Attribution of Runoff Decline in the Amu Darya River in Central Asia during 1951–2007

Abstract
Runoff in the Amu Darya River (ADR) in central Asia has been declining steadily since the 1950s. The reasons for this decline are ambiguous, requiring a complete analysis of glaciohydrological processes across the entire data-scarce source region. In this study, grid databases of precipitation from the Asian Precipitation–Highly Resolved Observational Data Integration Toward Evaluation of Water Resources (APHRODITE) and temperature from Princeton’s Global Meteorological Forcing Dataset (PGMFD) are used to force the distributed, glacier-enhanced Soil and Water Assessment Tool (SWAT) model to simulate glaciohydrological processes for 1951–2007 so as to determine long-term streamflow changes and the primary driving factors in the source region of the ADR. The study suggests that the database was a suitable proxy for temperature and precipitation forcing in simulating glaciohydrological processes in the data-scarce alpine catchment region.

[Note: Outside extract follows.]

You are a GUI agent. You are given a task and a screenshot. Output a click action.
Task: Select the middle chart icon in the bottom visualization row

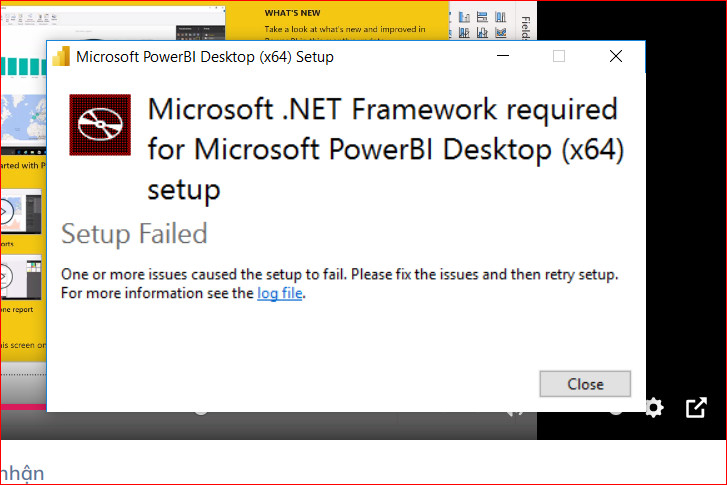(x=482, y=32)
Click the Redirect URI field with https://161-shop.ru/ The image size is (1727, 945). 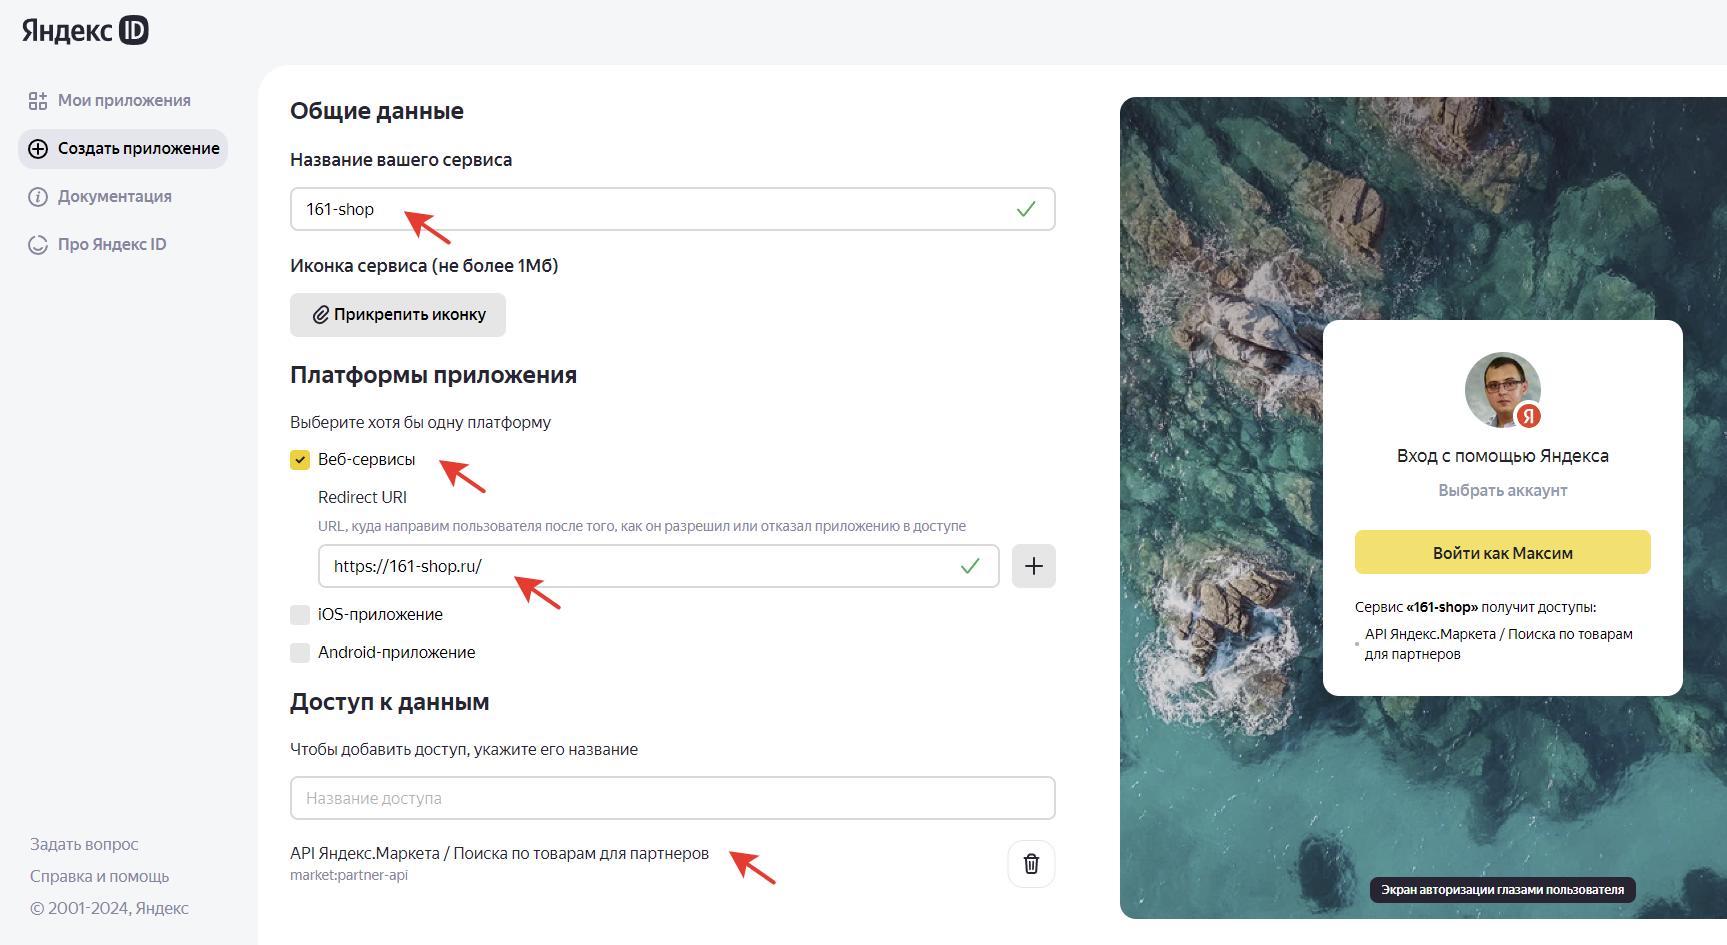tap(640, 566)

The estimated annual streamflow of 72.6 km3 in the upper ADR had a decreasing trend for the period from 1951 to 2007. Change in precipitation, rather than in temperature, dominated the decline in streamflow in either the tributaries or mainstream of the ADR. The streamflow decreased by 15.5% because of the decline in precipitation but only increased by 0.2% as a result of the increase in temperature. Thus, warming temperature had much less effect than declining precipitation on streamflow decline in the ADR in central Asia in 1951–2007.